Livingstone argumentaba que no
tenía ningún sentido recluir en una choza a un enfermo aquejado de accesos
febriles, y por todo tratamiento rodear el perímetro de la cabaña con pieles de
serpiente, hasta que sanara. El chamán contraargumentaba que la mayoría se
curaban. Y Livingstone insistía en que una cosa era que se curaran «solos» por
los propios procesos de la enfermedad, catarro o lo que fuera en cuestión, y
otra que sus «terapias» tuvieran nada que ver con ello. Al final, algo crispado
por la obstinada resistencia del chamán, le espetó:
-Bien, de acuerdo, pero los hay que no se curan.
-Cierto,
respondió el chamán.
-Y se mueren- añadió Livingstone, convencido de estar estrechándole
el cerco.
-Sí, se mueren- asintió impávido el chamán.
-¿Lo
ves?- remató el británico, convencido de haber ganado la
partida.
-¿Y a ti no se te mueren nunca
tus pacientes?-
- Sí, claro que se mueren-
-¿Lo
ves? Al final, todos se mueren-
Según esto ¿Qué más daría la
medicina chamánica que la occidental?
Basta con malentender este
diálogo, añadir algunos aditamentos de medias verdades históricas, como que
los médicos de su tiempo se irritaron con Pasteur por sus recomendaciones de
que se lavaran las manos, argumentando altivamente que ellos eran médicos, no
enfermeras, o que las primeras vacunaciones acaso mataron a tantos como
inmunizaron, debido a las jeringuillas compartidas, entre otras razones,
añadir algo sobre las industrias farmacéuticas, y ya estamos casi en el discurso
antivacunas. Si es que no es tan difícil.
Y para que vean que la cosa
viene de lejos, no puedo dejar de transcribir estos párrafos de una carta
(1755) de Voltaire a Rousseau. Es su respuesta a la lectura del segundo
«Discurso sobre la desigualdad», que Rousseau le había enviado poco antes. Ahí
va:
“He recibido su nuevo libro contra la
especie humana y le doy las gracias por él. Nunca se ha empleado tanta
inteligencia en el designio de hacernos a todos estúpidos. Leyendo su libro se
ve que deberíamos andar a cuatro patas. Pero como he perdido el hábito hace más
de sesenta años, me veo desgraciadamente en la imposibilidad de reanudarlo.

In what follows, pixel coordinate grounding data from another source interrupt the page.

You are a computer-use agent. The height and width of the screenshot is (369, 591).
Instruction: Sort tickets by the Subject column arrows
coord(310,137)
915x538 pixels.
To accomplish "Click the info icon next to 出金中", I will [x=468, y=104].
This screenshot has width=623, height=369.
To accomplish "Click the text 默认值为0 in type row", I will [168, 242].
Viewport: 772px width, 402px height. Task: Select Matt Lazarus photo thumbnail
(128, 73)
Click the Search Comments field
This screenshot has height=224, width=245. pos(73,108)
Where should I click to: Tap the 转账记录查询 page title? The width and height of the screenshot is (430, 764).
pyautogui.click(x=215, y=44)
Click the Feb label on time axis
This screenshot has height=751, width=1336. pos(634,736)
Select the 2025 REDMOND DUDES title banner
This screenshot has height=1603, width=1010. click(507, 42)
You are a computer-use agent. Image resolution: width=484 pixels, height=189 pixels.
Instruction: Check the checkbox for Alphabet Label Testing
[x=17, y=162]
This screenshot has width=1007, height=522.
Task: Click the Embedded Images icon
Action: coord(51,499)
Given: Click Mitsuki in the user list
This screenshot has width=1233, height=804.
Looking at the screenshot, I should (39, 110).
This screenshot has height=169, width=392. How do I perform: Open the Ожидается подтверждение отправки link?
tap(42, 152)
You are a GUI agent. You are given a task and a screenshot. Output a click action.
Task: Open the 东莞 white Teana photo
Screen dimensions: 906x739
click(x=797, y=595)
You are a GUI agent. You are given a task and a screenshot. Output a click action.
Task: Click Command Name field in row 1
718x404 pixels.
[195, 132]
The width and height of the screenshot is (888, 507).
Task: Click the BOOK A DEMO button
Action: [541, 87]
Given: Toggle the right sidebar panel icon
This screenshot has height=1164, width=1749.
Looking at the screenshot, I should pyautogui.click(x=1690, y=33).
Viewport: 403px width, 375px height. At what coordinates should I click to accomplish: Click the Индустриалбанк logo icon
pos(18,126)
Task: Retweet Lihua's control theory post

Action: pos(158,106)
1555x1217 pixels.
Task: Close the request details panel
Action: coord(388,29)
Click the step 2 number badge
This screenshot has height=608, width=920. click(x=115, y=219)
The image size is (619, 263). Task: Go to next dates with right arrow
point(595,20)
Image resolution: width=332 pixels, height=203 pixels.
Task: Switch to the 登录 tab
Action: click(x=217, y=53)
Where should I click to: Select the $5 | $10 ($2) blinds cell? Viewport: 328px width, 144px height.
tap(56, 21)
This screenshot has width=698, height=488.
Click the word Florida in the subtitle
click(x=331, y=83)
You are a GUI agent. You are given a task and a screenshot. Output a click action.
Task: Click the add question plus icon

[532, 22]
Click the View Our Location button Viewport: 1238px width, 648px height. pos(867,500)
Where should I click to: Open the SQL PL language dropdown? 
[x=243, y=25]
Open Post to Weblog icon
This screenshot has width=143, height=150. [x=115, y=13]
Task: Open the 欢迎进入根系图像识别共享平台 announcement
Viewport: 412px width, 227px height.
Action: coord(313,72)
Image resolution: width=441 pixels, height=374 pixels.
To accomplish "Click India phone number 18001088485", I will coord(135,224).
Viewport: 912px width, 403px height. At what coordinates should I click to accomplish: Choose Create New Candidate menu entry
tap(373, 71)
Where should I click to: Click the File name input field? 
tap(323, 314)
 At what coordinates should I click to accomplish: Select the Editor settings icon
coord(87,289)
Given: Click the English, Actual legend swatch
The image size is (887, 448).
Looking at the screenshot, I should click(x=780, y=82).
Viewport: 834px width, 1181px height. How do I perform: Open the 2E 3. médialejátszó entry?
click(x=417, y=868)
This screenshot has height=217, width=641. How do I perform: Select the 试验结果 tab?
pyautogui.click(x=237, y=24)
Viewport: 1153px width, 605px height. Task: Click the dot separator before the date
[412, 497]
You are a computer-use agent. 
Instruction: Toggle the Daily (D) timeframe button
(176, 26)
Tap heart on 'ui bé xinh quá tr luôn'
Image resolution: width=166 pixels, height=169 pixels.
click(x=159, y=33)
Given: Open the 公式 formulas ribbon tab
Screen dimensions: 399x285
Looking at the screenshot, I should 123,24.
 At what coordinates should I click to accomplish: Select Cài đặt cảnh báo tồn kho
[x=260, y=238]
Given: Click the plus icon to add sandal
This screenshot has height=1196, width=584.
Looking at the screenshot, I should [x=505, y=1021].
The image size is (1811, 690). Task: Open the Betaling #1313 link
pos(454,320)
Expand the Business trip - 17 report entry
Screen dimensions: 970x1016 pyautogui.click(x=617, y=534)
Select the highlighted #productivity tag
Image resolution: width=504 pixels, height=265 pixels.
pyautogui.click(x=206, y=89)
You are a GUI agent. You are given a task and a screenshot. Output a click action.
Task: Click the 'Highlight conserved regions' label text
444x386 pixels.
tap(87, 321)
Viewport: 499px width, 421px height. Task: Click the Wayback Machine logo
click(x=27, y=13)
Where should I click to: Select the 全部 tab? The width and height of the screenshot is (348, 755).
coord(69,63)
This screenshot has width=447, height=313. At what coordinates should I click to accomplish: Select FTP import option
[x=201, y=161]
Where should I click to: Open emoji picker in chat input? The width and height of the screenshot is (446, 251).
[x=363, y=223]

Tampoco puedo embarcarme en busca de los salvajes del Canadá, porque las
enfermedades, a que estoy condenado, me hacen necesario un médico europeo;
porque la guerra continúa en esas regiones; y porque el ejemplo de nuestras
acciones ha hecho a los salvajes casi tan malos como nosotros”.
Esperemos que el niño se
recupere.
Querido Xavier: cuestionar la "Horizontalidad Desjerarquizada" es propio de valientes. O de imprudentes. Espléndida la serie "Vacunar o no vacunar". Mi enhorabuena.
ResponEliminaAhora te dejo. Debo ahuyentar unos cuantos rinocerontes.